Convention over configuration workbook?

Item: I'm fond of Bill Wake's Refactoring Workbook because it shows lots of examples of refactorings in action.

Item: Rails is hot, hot, hot these days.

Item: One reason it's popular is convention over configuration, which...

... places ease of use for the majority of situations ahead of the need to provide maximum flexibility for the few. The way this is done is through the adoption of coding conventions that automatically embed a certain amount of configuration right into the framework. Convention makes certain assumptions about how things will be put together and by making these assumptions implicit in the code it frees the framework from the burden of having to spell out every intention through explicit configuration. The conventions can be overridden to handle cases where the convention might not be optimal but speed and ease of use are the big benefit that comes from adopting them.

Item: Berin Loritsch says:

Java applications can be developed using [convention over configuration], but often aren't. The problems come into play when the framework you are using works against you. Other times its just too difficult to do right. You will have to resort to reflection and other black magic tricks.

Item: Better Software has had an author drop out. Three times before when that's happened, I've quickly written a replacement article. Two of them have worked out rather well, I think. (You can see them on the sidebar: "Behind the Screens" and "Bypassing the GUI".)
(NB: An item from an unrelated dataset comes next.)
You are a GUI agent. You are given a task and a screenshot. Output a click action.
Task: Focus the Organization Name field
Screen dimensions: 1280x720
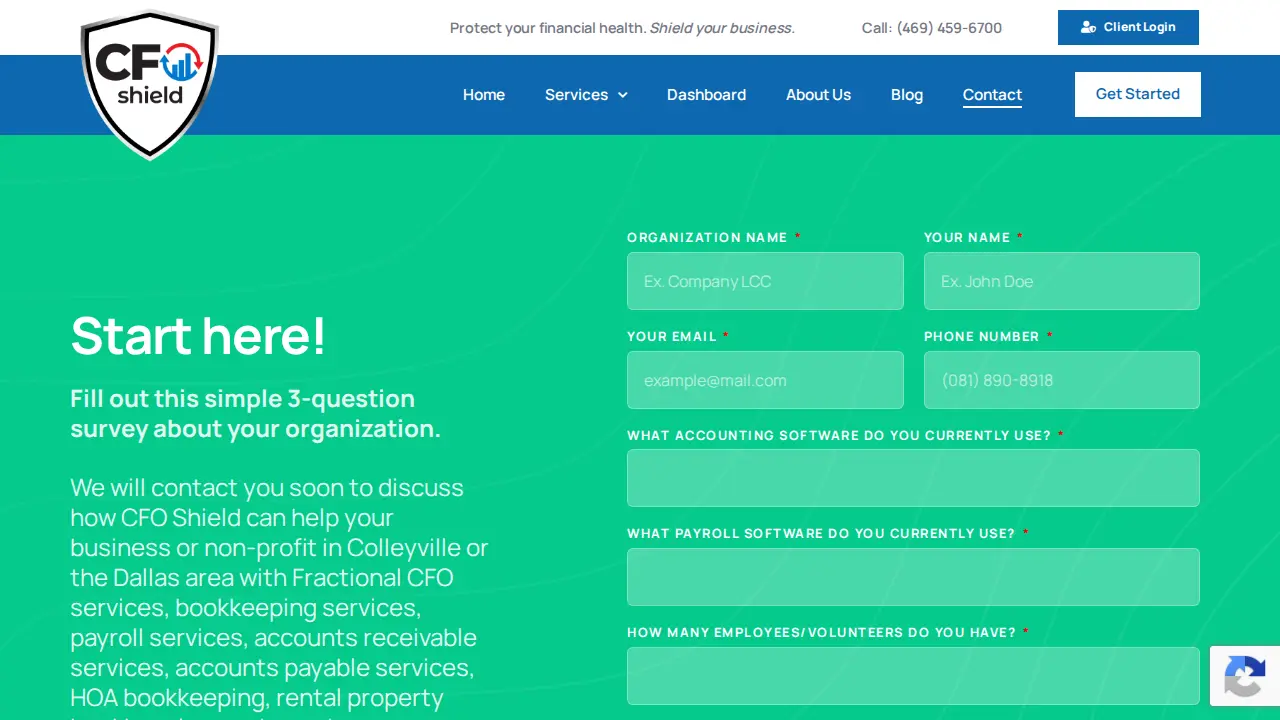tap(765, 281)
Therefore, I'm thinking of writing an article on convention over configuration in Java-style languages. (Despite the chain of thought implied here, the idea was really Mike Cohn's.) The problem is, I don't have any personal experience to draw on. Do you have examples that would let me produce an article with something of the flavor or Wake's book? If so, you know how to reach me.

## Posted at 07:19 in category /misc [permalink] [top]

About Brian Marick
I consult mainly on Agile software development, with a special focus on how testing fits in.

Contact me here: marick@exampler.com.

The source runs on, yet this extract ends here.